19.5.10

Granate apagado o fuera de cobertura

Me encuentro parado en mitad de la calle, mientras su vertiginosa velocidad transcurre a mí alrededor como si de una película rebobinada se tratase. El color se funde con la luz, la luz con el movimiento, el humo con el metal, el metal con el horizonte, el horizonte traspasa los edificios. Me encuentro parado, perdiendo la vida a cada instante, destrozándome los nudillos y las pezuñas, y los cuernos y la lengua recibiendo empujones de transeúntes movidos por la prisa, locos de atar, atados a horarios. Horarios que cansan hasta la muerte hora tras hora. Hora punta en sus corazones. Corazones que ya no sienten.

El sol se encuentra parado en algún punto por encima de mi cabeza, no lo puedo ver pero lo siento. Lo siento y quema.

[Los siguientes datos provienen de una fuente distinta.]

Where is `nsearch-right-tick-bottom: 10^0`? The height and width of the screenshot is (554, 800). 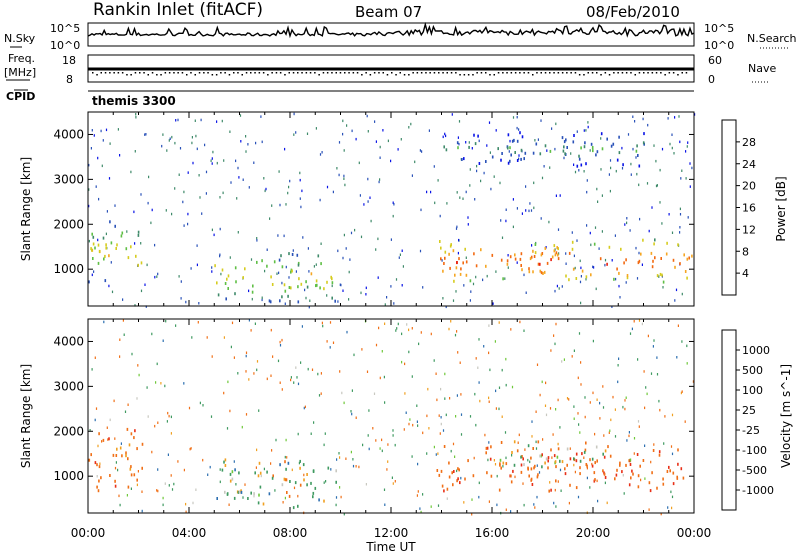 nsearch-right-tick-bottom: 10^0 is located at coordinates (719, 46).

Quema como verte rodeado de aves fénix, como darle un abrazo a una estrella, como morir en la hoguera. El suelo de la acera también quema, pero sus millones de microbios ni se inmutan, siguen aferrados a la piedra, pasando sus vidas, siendo participes de la vida urbana. Me encuentro parado. Parado mientras el mundo se retuerce y respira, también tose y brinca, se sobresalta y se asusta. Parado y nadie se fija en que lo estoy. Para ellos sólo soy otra mota de polvo en sus recuerdos, otro rostro sin rostro, otra sombra, otro suspiro de viento, un eco alejado.

Me encuentro parado en mitad de la calle, pensando en el futuro de una ciudad anónima, en el futuro de sus ciudadanos anónimos, en el futuro de un mundo reinventado y arrasado mil veces. Miro el cielo y se encuentra demasiado alto como para arañarlo hasta llegar a sus huesos de nubes y hielo y que se desangrara lluvia ácida sobre todos nosotros. Miro el suelo, y hasta las flores huyen de él, como si fuera un cementerio de elefantes, una mirada que mata, un cáncer sin cura. Miro la calle. Una calle que se repite mil veces al norte, mil veces al sur, igual que ocurre en el oeste y en el este. Las mismas casas, los mismos carteles, las mismas luces, la misma miseria oculta entre sonrisas, los mismos secretos que empiezan al traspasar una puerta y que se acaban al abrir las ventanas, el mismo dolor en el pecho y en el brazo izquierdo, el mismo amor no correspondido en los balcones, la misma escarcha en el pelo y en la comisura de la boca, los mismos sentimientos tan difíciles de explicar que estallan. Miro un poco más lejos y sólo hay lo mismo. Una y otra vez, una y otra vez.

Me encuentro parado, aguantando la respiración, fundiéndome lentamente con el suelo, chillando en silencio, saltando sin moverme. Destrozando mi alma y mi mente contra las señales de tráfico y las palomas difusas y distraídas que pululan por todas partes. Pienso en la gente con prisa. Aquella gente igual, que siente y piensa lo mismo. Con algunas variaciones, pero con el mismo fondo donde convergen cenizas y cansancio, tristeza y alegría, sueños que se terminaron cuando la juventud acabó e historias únicas que esperan poder ser algún día contadas. Esa gente, que pasa a mi lado a la velocidad de la luz, dirigiéndose hacia sus vidas. Pasan deprisa pero la resignación que llevan pintada se deja notar como un aura clara. La resignación de vivir así y no de otra forma, de pertenecer a un lugar y no a otro, conformarse con lo que se tiene, dejar ir a tantas cosas…

La Luna empuja al sol y se pone en su lugar, alumbrando la misma calle en la que me encuentro parado, donde las mismas personas caminan y malviven, donde la prisa se viste con sus mejores galas. Me encuentro pensando en los insectos que prácticamente sin ser vistos conquistan la ciudad. Las hormigas, agujereando el asfalto y el parquet. Las arañas con un millar de patas metálicas tejen entre rincones de calles, de túneles del metro y alcantarillas, garabateando en el terciopelo y en las exclamaciones, mirándolo todo con sus ojos brillantes y decididos, esperando a que caigamos en sus redes. Las mariposas malgastando su corta vida entre el ocio del casco antiguo, perdiendo el tiempo sin nada que hacer, introduciéndose en estómagos, dejándolo todo a un lado.

El mundo sigue su curso deprisa, igual que la ciudad y sus habitantes y sus insectos, llenándolo todo de agua oxigenada y máscaras, de pinturas de guerra y besos que se pierden en el aire. Dejándonos ver las cosas a medias, tendiéndonos trampas, cubriéndonos de ambigüedad y anti materia, cubriéndonos de un ácido color granate apagado o fuera de cobertura.